James Yee, a Muslim Army chaplain and West Point graduate, has written a book entitled “For God and Country, Faith and Patriotism Under Fire.” He was the chaplain in Camp Delta at Guantanamo Bay. He was accused of spying and was held in solitary confinement for seventy-six days when he questioned some military tactics. His wife considered suicide. The charges were dropped by the military and he resigned with an honorable discharge. Mr. Yee asks a remarkable question: “How can we expect nations to join us in our war against terror when we are denying the detainees the very rights we claim to be fighting for abroad?” Torture is being used by the new regime in Iraq. Why are we in Iraq if the legacy we bring is another unacceptable regime?
The nomination of Samuel Alito to the Supreme Court has caused many commentators to reflect on his views on abortion, the separation of church and state, and civil rights for the disabled. All of President Bush’s nominees to the high court have been strong advocates for corporate interests. Increasingly, workplace issues are being settled in our courts. Legislators should also reflect on the nominees’ views on the rights of labor to organize, workplace privacy and controls set by employers, and workplace compensation. Recently, the Supreme Court ruled that meatpacking plants must pay workers for the time they spend preparing the workplace and themselves in order
to have a safe workplace and product. Workplace issues have for too long
not been part of the nation’s political agenda.
In November, New York City elected a mayor. New Jersey and Virginia elected governors. Californian voters voted against referendums proposed by their bodybuilder actor governor. This is democracy in action. Enormous sums of money were spent and this begs the question: Do we need campaign finance reform at all levels of government? My assertion is that true democracy cannot exist when only the powerful and wealthy can promote their ideas in the political arena. This nation needs to reform democracy here before exporting it abroad.

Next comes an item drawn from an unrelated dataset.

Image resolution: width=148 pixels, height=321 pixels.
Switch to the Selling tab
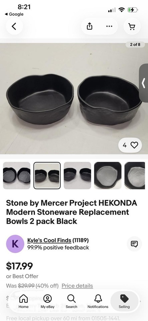(124, 301)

Residents of New Orleans are worried that the plans to rebuild the Crescent City will render it a living museum similar to Williamsburg, Virginia. They prefer a vibrant, lively, industrious city. There has not been a decision as to whether to reinforce the levees to withstand a category five hurricane. It is crucial that the residents of New Orleans be given this reassurance.
India and Pakistan have been bitter foes. Despite the past, it is encouraging that the recent earthquake in Kashmir has brought the two nations closer. India is aiding Pakistan in relief efforts. India and Pakistan should be encouraged by the west to settle their differences. More than one billion people live in the subcontinent and both India and Pakistan are nuclear powers.
Italian Americans are proud that President Bush has nominated Samuel Alito to the Supreme Court. Although I disagree with many of Mr. Alito’s political views, I am also proud that a son of Italian immigrants is deemed worthy of consideration. Some commentators felt it was inappropriate to categorize Alito as “Scalito” because he holds similar views of Justice Scalia. Italian American advocacy groups appropriately voiced their disapproval. Although our nation is multicultural, it is evident some ethnic groups still suffer some stigma. Some commentators have commented that for the first time in history, if Alito is selected, Catholics will have majority seats on the courts. Why should this type of comment be appropriate? When Clarence Thomas was nominated, the governor of Virginia had an objection because Justice Thomas was educated in Catholic schools. I pray for the day when nominees are judged because of their ability and credentials and not ethnic affiliations.